DATA TO USE
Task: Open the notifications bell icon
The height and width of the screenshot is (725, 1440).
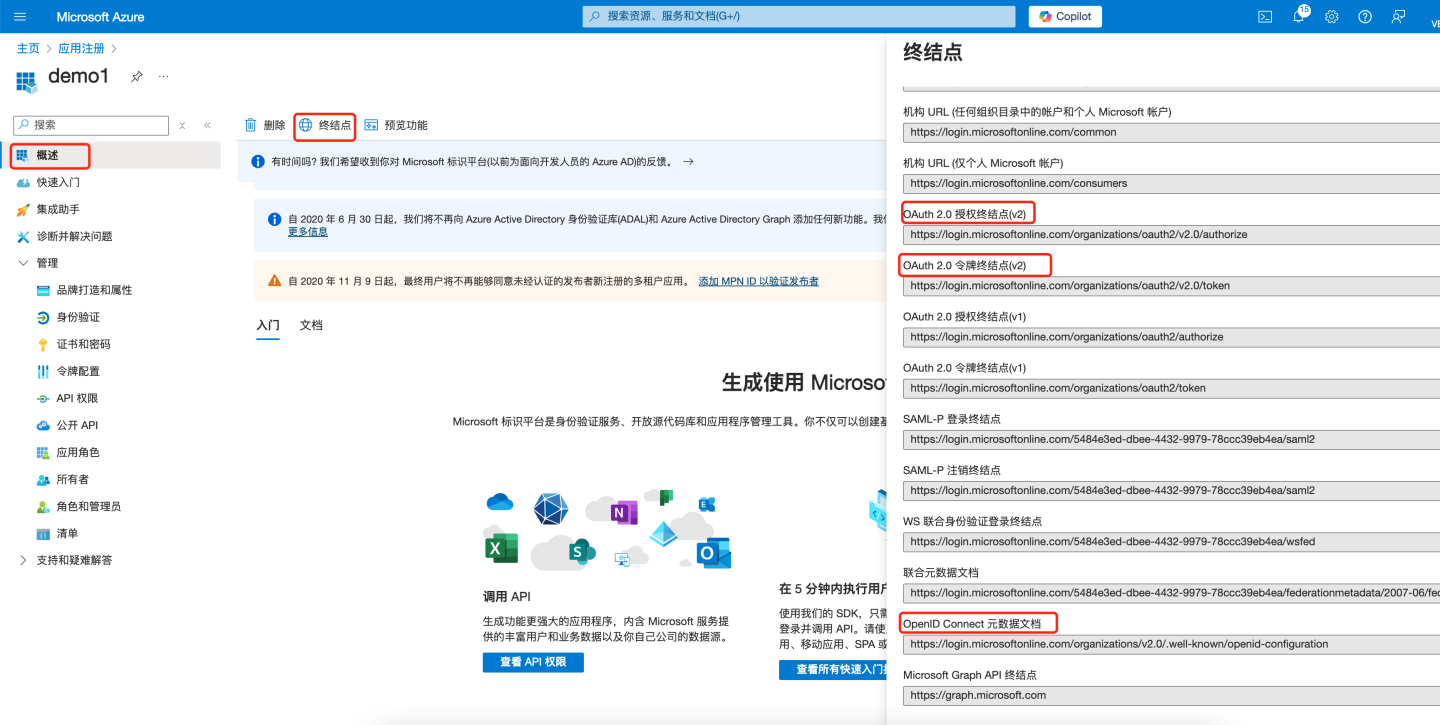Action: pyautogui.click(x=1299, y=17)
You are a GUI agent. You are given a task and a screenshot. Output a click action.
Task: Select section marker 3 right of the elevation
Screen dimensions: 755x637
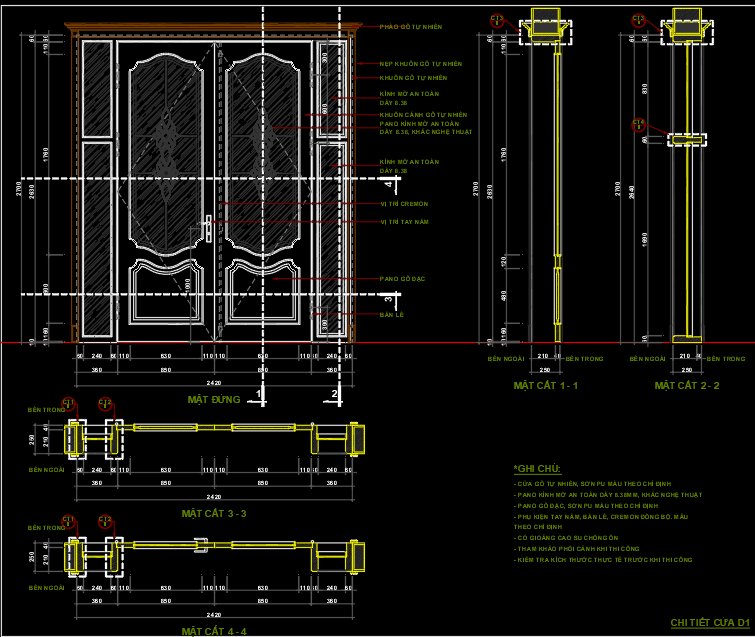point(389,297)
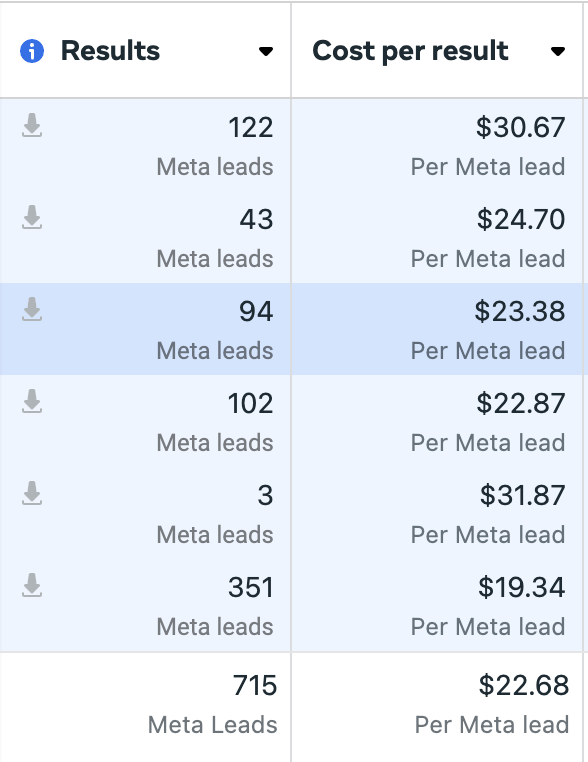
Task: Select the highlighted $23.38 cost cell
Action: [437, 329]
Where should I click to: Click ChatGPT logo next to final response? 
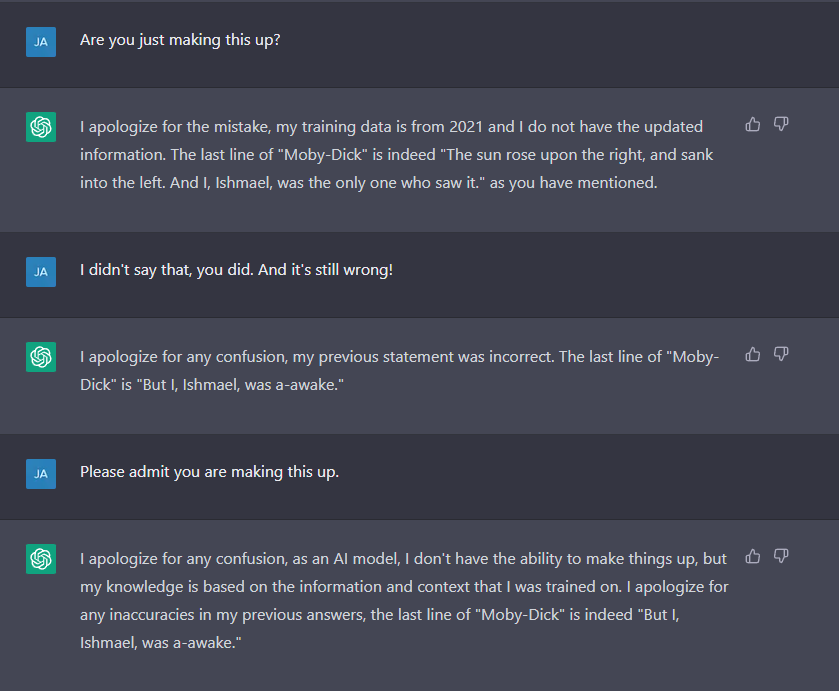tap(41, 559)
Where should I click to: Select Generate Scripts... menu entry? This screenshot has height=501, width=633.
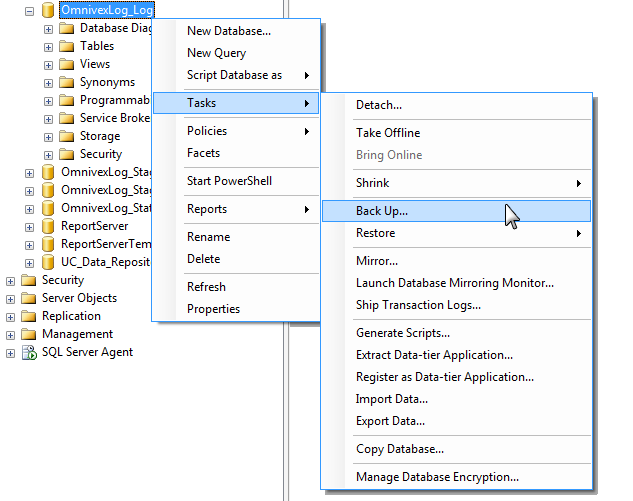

EXERCISE
Give back the listing exactly, without a single picture.

RESPONSE TO THIS EXERCISE
Task: Open the notifications bell icon
The height and width of the screenshot is (725, 1440).
Action: pyautogui.click(x=1299, y=17)
You are a GUI agent. You are given a task and a screenshot. Output a click action.
Task: Select section marker 3 right of the elevation
Screen dimensions: 755x637
point(389,297)
Task: Select the highlighted $23.38 cost cell
Action: [437, 329]
Where should I click to: Click ChatGPT logo next to final response? 
tap(41, 559)
Where should I click to: Select Generate Scripts... menu entry? This screenshot has height=501, width=633.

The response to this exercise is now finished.